Show that a generalized knight can return to its original position only after an even number of moves
Case I: If $p+q$ is odd, then the knight's square changes colour after each move, so we are done.
Case II: If $p$ and $q$ are both odd, then the $x$-coordinate changes by an odd number after every move, so it is odd after an odd number of moves. So the $x$-coordinate can be zero only after an even number of moves.
Case III: If $p$ and $q$ are both even, we can keep dividing each of them by $2$ until we reach Case I or Case II. (Dividing $p$ and $q$ by the same amount doesn't change the shape of the knight's path, only its size.)
This uses complex numbers.
Define $z=p+qi$. Say that the knight starts at $0$ on the complex plane. Note that, in one move, the knight may add or subtract $z$, $iz$, $\bar z$, $i\bar z$ to his position.
Thus, at any point, the knight is at a point of the form: $$(a+bi)z+(c+di)\bar z$$ where $a$ and $b$ are integers.

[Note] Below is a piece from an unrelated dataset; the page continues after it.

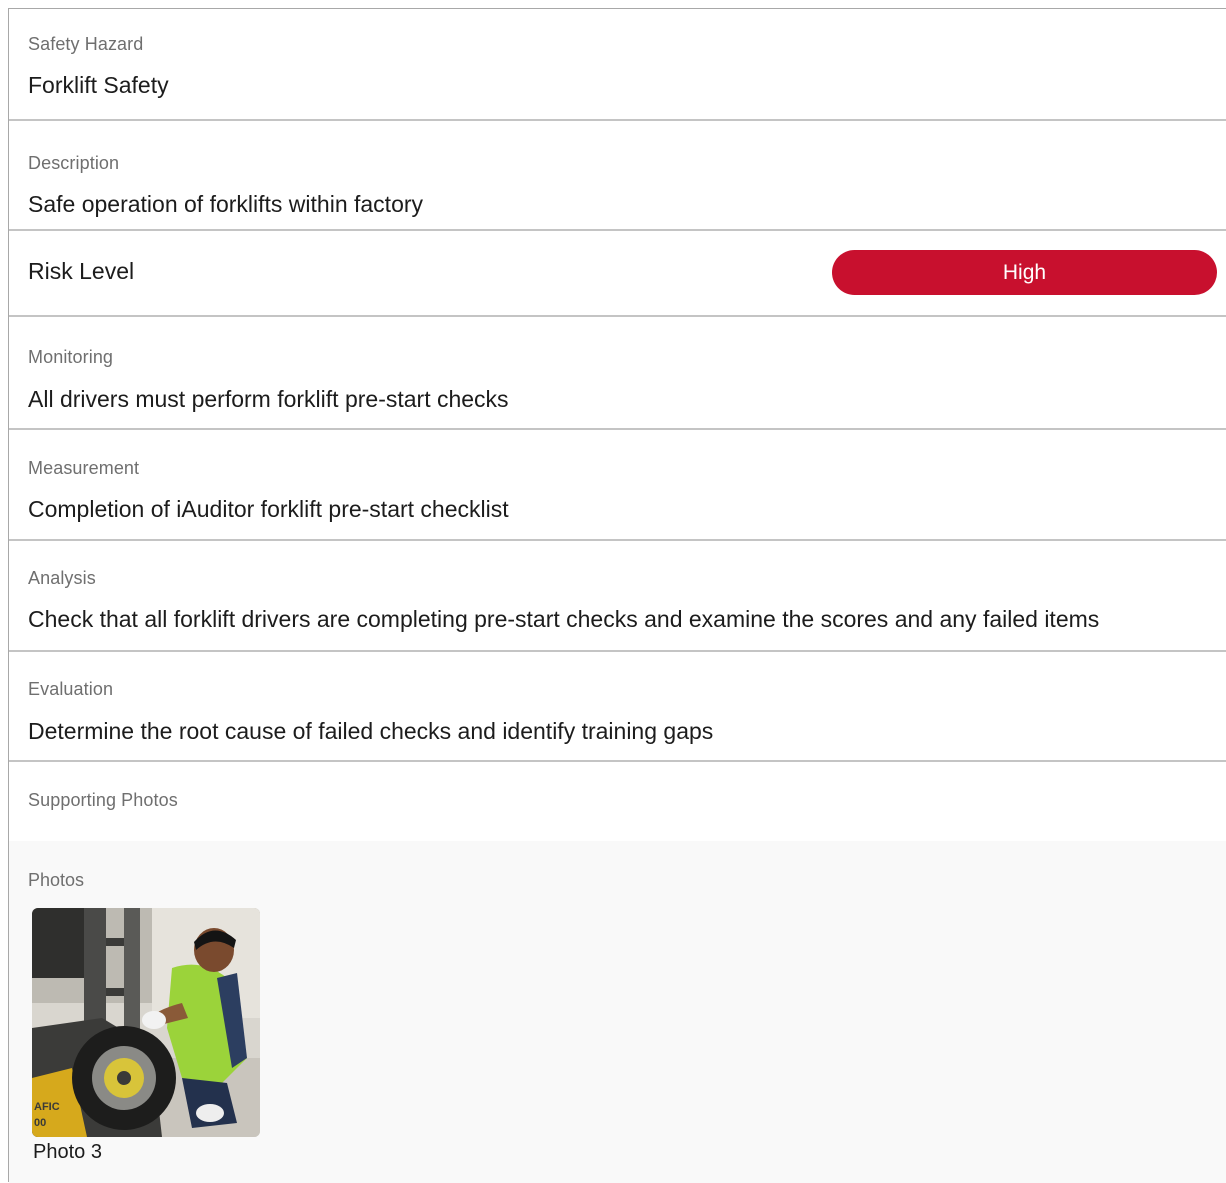  I want to click on field-label: Supporting Photos, so click(103, 800).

Note that the parity (evenness/oddness) of the quantity $a+b+c+d$ changes after every move. This means it's even after an even number of moves and odd after an odd number of moves. Also note that: $$a+b+c+d\equiv a^2+b^2-c^2-d^2\pmod2$$ (This is because $x\equiv x^2\pmod2$ and $x\equiv-x\pmod2$ for all $x$.)
Now, let's say that the knight has reached its original position. Then: \begin{align} (a+bi)z+(c+di)\bar z&=0\\ (a+bi)z&=-(c+di)\bar z\\ |a+bi||z|&=|c+di||z|\\ |a+bi|&=|c+di|\\ \sqrt{a^2+b^2}&=\sqrt{c^2+d^2}\\ a^2+b^2&=c^2+d^2\\ a^2+b^2-c^2-d^2&=0\\ a^2+b^2-c^2-d^2&\equiv0\pmod2\\ a+b+c+d&\equiv0\pmod2 \end{align} Thus, the number of moves is even.
Interestingly, this implies that $p$ and $q$ do not need to be integers. They can each be any real number. The only constraint is that we can't have $p=q=0$.
An alternative algebraic solution:
You have 8 possible moves $(p,q)$, $(p,-q)$, $(-p,q)$, $(-p,-q)$, $(q,p)$, $(q,-p)$, $(-q,p)$, $(-q,-p)$. Let $a_1,\cdots,a_8$ the number of each one of these moves ($a_i$ are nonnegative integers). Starting from $(0,0)$ you arrive at the point $$\left((a_1+a_2-a_3-a_4)p+(a_5+a_6-a_7-a_8)q,\:(a_5-a_6+a_7-a_8)p+(a_1-a_2+a_3-a_4)q\right)$$ In order to return to $(0,0)$ the following must hold $$(a_1+a_2-a_3-a_4)p+(a_5+a_6-a_7-a_8)q=0\\ (a_5-a_6+a_7-a_8)p+(a_1-a_2+a_3-a_4)q=0$$
Case 1: If $$a_1+a_2-a_3-a_4=0$$ then $$a_5+a_6-a_7-a_8=0$$ For each one of these equations the numbers of odds must be even. Thus the total sum $\sum_{i=1}^8{a_i}$ which is the total number of moves must be even.
Case 2: If $$a_1+a_2-a_3-a_4\neq 0$$ then $$p=\frac{a_7+a_8-a_5-a_6}{a_1+a_2-a_3-a_4}q$$ Replacing now into the second equation we obtain $$(a_5-a_6+a_7-a_8)(a_7+a_8-a_5-a_6)+(a_1-a_2+a_3-a_4)(a_1+a_2-a_3-a_4)=0$$ or equivalently $$(a_7-a_6)^2-(a_5-a_8)^2+(a_1-a_4)^2-(a_2-a_3)^2=0$$ and $$(a_7-a_6)^2+(a_1-a_4)^2=(a_2-a_3)^2+(a_5-a_8)^2$$ Consider again the total number of odds in the above equation. This must be even and therefore the total sum $\sum_{i=1}^8{a_i}$ which is the total number of moves must also be even for Case 2.
Without loss of generality, we can assume $p\ge q\ge0$. Two cases are easy to prove:
If $p+q$ is odd, the knight alternates between black and white squares, so it takes an even number of moves to return to whatever color you started on.
If $q=0$, the each move is either purely horizontal or purely vertical; it will require an even number of each type of move to get back to where you start, so an even number in all.
If $p+q$ is even, we can reinterpret the knight's move as being made in the two perpendicular diagonal directions. The total number of squares jumped in the reinterpretation is easily seen to be $p$. Since $p\lt p+q$ if $q\gt0$, we can say the magic word "induction" and call it a day (or a knight).